Action item: Skip the pictures. Quote every line below, exactly, from the one with "The height and" through the final line.

Collected data:
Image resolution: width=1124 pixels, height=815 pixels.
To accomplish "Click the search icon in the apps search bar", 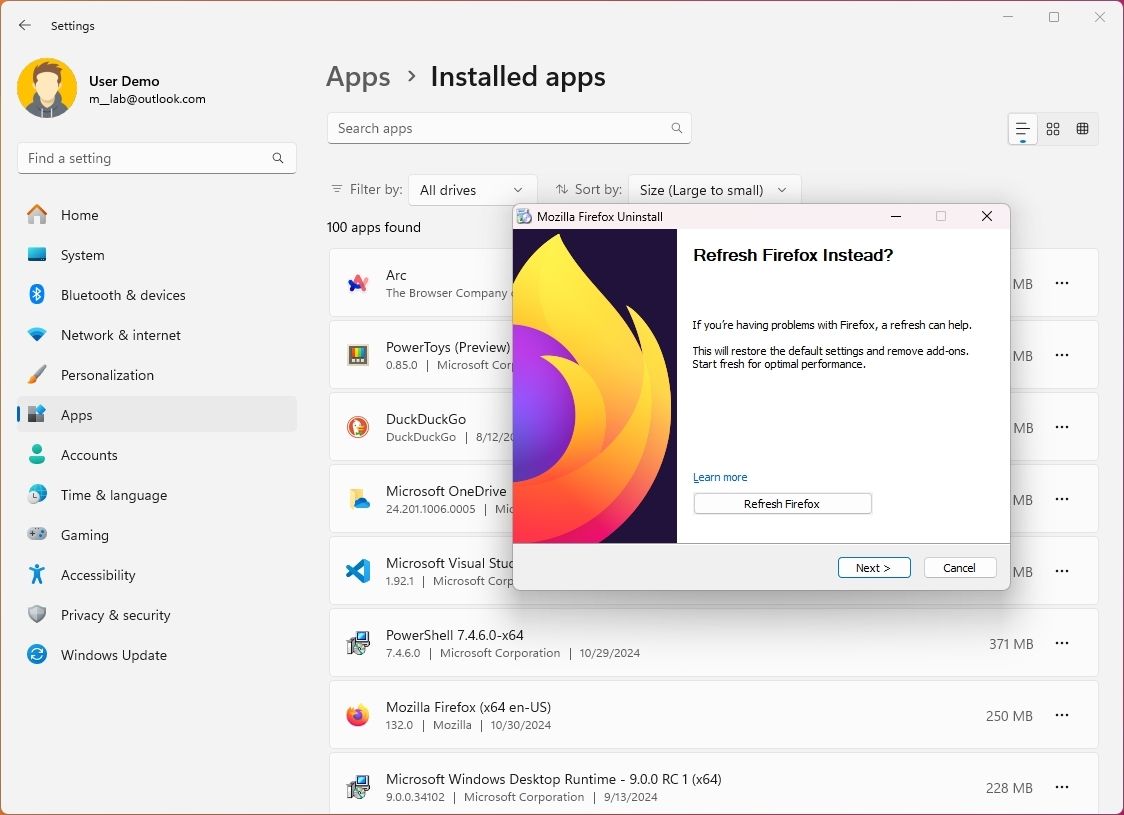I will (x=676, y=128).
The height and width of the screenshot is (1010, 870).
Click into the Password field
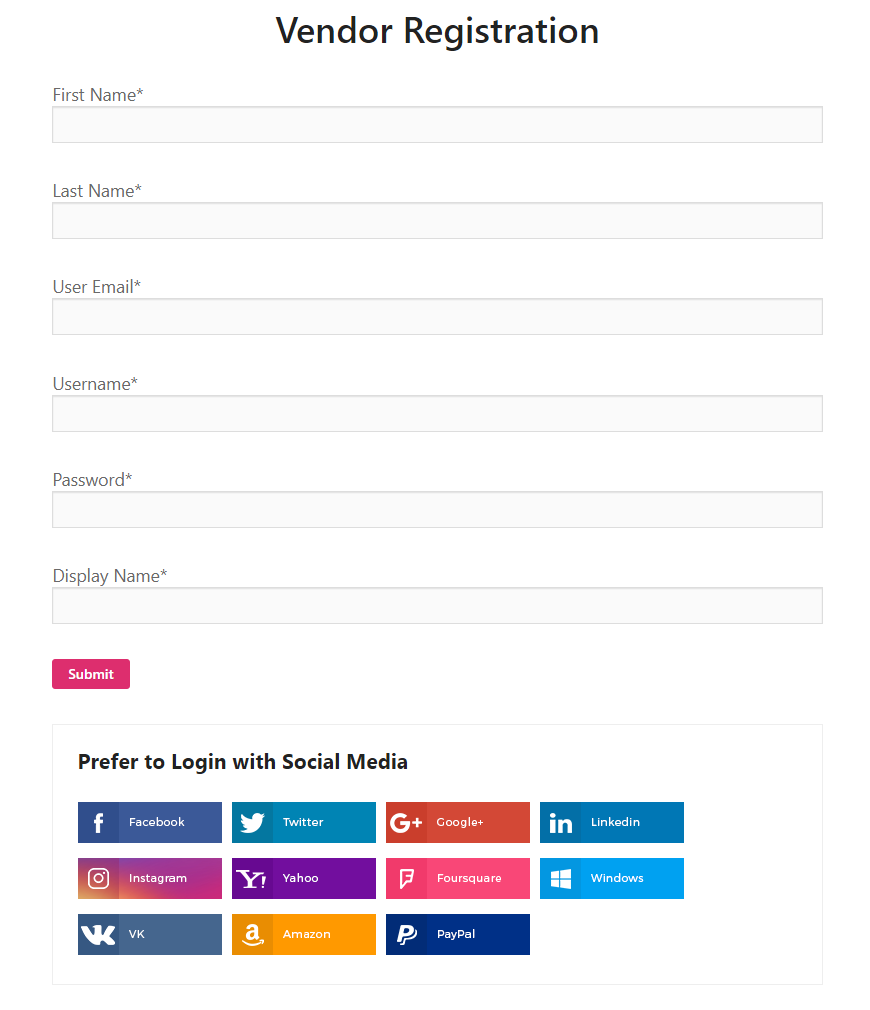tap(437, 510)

Answer box:
The height and width of the screenshot is (1010, 870).
Click into the Password field
tap(437, 510)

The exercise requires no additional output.